Panel A illustrates the time course of mechanical threshold following intrathecal co-injection of drugs, 7d after spared nerve injury (SNI). Panel B illustrates the change in mechanical threshold at 90 min after injection. Panel C illustrates the time course of cold response following intrathecal co-injection of drugs, 7d after spared nerve injury (SNI). Panel D illustrates the change in cold response at 90 min after injection. A 100 μg dose of rosiglitazone (Rosi) was used. The vehicle (DMSO/saline) and Rosi + 25 μg BADGE groups were significantly different from Rosi at the 90 min time point for mechanical allodynia. The vehicle and Rosi + 100 μg BADGE groups were significantly different from Rosi at the 90 min time point for cold response. Vehicle represents 5μL 30% DMSO + 5μL 100% DMSO + 10μL saline flush Values represent mean ± SEM, n=4-8. *P < 0.05.
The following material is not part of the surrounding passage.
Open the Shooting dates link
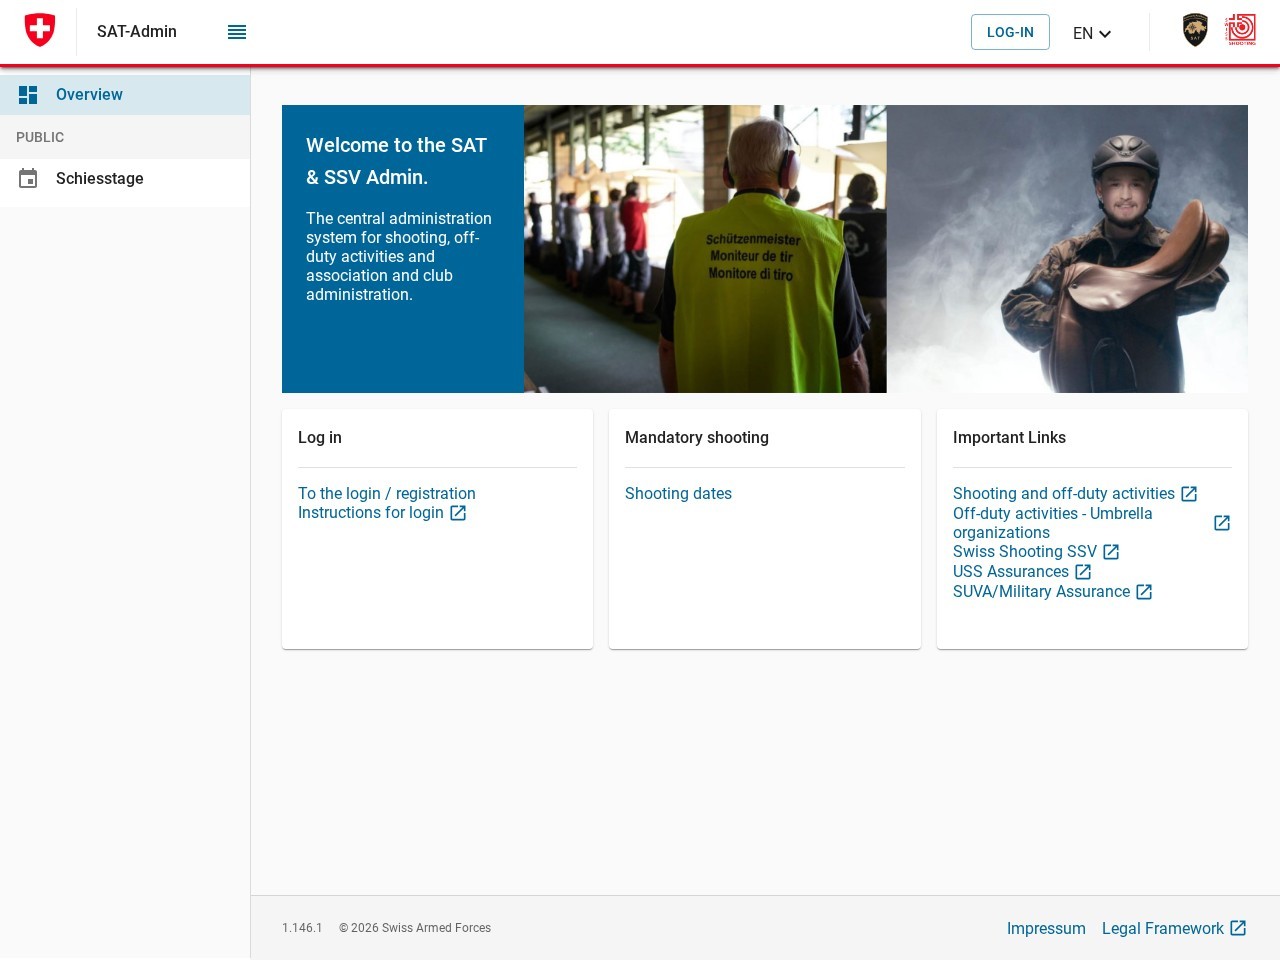The image size is (1280, 960). 678,494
Figure 6. Rosiglitazone does not affect mechanical threshold, cold response, IR latency, or motor coordination in animals without nerve injury

Panels A, B, and C illustrates the time course of mechanical threshold, cold response, and IR latency, respectively, following intrathecal injection of drug, 7d after sham SNI surgery. The intrathecal administration of rosiglitazone did not change mechanical threshold, cold response, or IR latency in sham animals. Panel D illustrates the effects of saline/DMSO or 100 μg, 300 μg, or 1000 μg rosiglitazone, administered intrathecally, on motor coordination. Motor coordination is measured by duration spent walking on rotarod. The administration of intrathecal rosiglitazone at anti-allodynic doses does not change motor coordination, when compared to baseline measures (P > 0.05). Vehicle represents 5μL 30% DMSO + 10μL saline flush.
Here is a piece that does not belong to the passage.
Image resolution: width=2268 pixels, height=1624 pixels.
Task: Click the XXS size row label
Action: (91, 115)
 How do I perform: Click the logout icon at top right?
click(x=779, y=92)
Figure 7. Supraspinal or peripheral administration of PPARγ agonists (at the intrathecal doses used above) did not reduce mechanical or cold hypersensitivity

An intracerebroventricular (i.c.v.) or intraperitoneal (i.p.) injection of saline, 15d-PGJ2, rosiglitazone, and/or morphine was administered to rats, 7d after spared nerve injury (SNI). Panels A and C illustrate the time course of mechanical threshold. Panels B and D illustrate the time course of cold response. In contrast to morphine, a positive control that reduced mechanical and cold allodynia (Panels A-B, P<0.05), neither 15d-PGJ2, rosiglitazone, nor vehicle significantly changed mechanical threshold or cold response. Values represent mean ± SEM, n=4.